* Data:

· · ·

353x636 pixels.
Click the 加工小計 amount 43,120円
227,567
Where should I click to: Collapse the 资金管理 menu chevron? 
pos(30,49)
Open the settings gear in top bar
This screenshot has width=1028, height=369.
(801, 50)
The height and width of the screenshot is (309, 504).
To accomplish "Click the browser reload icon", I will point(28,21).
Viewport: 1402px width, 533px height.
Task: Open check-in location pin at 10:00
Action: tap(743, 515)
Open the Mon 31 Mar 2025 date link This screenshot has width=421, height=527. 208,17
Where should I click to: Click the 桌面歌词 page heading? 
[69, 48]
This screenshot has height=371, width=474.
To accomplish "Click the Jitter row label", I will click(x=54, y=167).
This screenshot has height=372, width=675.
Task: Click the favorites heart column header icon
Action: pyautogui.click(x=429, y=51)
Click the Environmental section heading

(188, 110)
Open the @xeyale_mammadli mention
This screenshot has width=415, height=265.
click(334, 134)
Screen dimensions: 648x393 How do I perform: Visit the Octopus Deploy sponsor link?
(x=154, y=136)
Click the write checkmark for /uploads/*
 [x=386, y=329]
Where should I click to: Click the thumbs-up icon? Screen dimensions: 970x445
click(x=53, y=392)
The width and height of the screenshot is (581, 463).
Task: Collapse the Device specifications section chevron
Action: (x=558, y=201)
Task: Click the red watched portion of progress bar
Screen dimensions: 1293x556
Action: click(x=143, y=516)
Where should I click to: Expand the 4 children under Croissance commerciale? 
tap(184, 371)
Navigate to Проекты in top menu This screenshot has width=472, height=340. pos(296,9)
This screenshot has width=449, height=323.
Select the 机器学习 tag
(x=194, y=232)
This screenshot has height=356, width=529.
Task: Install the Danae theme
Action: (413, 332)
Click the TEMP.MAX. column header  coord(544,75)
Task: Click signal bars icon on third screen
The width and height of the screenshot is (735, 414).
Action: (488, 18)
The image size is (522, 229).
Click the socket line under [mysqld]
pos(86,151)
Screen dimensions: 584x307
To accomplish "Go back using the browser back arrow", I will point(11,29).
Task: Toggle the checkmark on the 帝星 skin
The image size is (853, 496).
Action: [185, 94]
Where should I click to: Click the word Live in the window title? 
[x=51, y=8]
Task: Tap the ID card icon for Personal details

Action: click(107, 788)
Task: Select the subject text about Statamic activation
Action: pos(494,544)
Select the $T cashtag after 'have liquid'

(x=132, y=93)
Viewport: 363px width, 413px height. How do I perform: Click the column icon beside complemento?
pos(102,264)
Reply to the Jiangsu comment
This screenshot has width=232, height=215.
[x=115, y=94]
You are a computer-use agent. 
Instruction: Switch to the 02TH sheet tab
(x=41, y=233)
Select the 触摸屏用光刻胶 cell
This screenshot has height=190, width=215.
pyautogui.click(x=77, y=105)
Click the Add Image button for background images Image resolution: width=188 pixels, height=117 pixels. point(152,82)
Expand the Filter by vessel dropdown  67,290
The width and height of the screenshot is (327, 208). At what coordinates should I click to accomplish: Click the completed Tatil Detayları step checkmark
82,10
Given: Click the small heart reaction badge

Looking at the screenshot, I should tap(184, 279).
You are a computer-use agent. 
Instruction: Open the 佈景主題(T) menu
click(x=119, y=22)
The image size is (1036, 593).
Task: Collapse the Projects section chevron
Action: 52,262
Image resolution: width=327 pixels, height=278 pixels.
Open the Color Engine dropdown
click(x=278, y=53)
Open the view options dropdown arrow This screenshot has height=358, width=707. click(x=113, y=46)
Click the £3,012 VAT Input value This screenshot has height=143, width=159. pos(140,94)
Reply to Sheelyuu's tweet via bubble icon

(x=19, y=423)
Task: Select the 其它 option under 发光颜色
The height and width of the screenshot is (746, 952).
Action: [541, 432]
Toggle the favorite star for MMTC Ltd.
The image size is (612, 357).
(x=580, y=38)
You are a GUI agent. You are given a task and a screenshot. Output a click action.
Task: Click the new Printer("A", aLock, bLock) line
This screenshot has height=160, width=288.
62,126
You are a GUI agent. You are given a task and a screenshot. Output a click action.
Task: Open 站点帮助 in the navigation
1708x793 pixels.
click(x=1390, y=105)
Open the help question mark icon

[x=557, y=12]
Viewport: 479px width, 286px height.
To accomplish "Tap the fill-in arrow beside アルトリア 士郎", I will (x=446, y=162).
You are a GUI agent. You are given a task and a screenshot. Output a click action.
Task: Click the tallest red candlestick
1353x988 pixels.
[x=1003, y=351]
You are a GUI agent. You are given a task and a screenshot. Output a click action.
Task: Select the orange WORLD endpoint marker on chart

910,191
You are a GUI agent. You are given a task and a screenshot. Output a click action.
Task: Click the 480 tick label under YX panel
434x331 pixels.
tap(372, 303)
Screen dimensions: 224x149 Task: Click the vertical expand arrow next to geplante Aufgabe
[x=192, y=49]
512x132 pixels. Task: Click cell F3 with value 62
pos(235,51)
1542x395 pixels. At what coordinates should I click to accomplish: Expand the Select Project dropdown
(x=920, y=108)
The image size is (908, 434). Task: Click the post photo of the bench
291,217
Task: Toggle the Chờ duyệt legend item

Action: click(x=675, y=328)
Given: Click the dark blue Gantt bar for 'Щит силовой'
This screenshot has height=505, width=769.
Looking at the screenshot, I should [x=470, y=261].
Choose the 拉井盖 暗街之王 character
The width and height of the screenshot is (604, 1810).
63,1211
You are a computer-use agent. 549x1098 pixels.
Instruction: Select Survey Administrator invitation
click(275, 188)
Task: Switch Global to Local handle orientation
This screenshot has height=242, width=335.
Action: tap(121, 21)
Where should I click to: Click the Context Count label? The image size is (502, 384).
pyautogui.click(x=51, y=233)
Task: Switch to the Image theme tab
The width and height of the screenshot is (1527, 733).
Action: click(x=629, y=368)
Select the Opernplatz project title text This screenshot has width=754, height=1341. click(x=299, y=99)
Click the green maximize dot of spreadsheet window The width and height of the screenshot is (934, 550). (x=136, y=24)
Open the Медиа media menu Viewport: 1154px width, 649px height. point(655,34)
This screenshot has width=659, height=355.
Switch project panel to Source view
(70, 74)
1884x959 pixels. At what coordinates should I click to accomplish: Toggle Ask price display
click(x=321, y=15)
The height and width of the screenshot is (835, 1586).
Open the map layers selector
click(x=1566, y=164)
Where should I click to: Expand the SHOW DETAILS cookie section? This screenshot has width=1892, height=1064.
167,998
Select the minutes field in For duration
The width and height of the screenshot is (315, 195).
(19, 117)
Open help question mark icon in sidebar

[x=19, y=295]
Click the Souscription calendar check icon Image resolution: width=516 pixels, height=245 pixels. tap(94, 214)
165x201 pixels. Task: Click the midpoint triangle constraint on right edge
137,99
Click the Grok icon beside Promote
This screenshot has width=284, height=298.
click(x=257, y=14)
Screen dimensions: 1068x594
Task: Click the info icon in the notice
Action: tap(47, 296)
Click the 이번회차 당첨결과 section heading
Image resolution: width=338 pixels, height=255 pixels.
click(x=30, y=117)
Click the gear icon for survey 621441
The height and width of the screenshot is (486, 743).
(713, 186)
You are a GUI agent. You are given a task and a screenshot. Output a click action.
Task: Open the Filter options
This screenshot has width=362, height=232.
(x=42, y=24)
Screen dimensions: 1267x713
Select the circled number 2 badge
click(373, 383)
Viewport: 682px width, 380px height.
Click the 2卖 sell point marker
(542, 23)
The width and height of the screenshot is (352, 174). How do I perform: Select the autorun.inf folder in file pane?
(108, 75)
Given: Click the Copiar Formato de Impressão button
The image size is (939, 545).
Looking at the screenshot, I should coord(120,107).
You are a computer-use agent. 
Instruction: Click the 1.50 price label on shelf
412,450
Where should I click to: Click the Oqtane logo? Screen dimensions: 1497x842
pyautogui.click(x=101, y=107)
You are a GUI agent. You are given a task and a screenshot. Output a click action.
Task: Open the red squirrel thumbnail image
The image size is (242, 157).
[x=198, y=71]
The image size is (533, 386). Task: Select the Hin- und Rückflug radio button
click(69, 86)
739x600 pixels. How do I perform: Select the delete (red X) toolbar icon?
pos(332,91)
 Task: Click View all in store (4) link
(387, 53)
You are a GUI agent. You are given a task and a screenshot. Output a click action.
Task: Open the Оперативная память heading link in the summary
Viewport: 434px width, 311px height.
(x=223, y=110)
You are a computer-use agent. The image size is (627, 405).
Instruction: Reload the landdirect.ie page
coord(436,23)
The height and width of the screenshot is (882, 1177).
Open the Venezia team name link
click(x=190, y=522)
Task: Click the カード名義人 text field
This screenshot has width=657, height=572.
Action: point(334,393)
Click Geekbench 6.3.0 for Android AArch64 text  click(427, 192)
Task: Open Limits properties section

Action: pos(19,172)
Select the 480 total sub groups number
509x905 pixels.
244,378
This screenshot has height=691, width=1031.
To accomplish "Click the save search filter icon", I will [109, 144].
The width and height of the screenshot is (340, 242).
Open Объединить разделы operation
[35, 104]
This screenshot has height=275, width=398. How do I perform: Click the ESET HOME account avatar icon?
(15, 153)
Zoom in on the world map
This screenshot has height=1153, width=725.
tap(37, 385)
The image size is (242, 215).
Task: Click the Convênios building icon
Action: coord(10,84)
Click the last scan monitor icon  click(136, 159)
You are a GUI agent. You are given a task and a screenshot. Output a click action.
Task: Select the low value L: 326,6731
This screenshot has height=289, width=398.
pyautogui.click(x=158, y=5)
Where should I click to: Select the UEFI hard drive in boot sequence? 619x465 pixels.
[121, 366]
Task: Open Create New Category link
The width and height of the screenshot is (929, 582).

· · ·

* What this task involves: From the entries, report each line that includes the word "options".

* Output of the task:
Open the view options dropdown arrow This screenshot has height=358, width=707. click(x=113, y=46)
Task: Open the Filter options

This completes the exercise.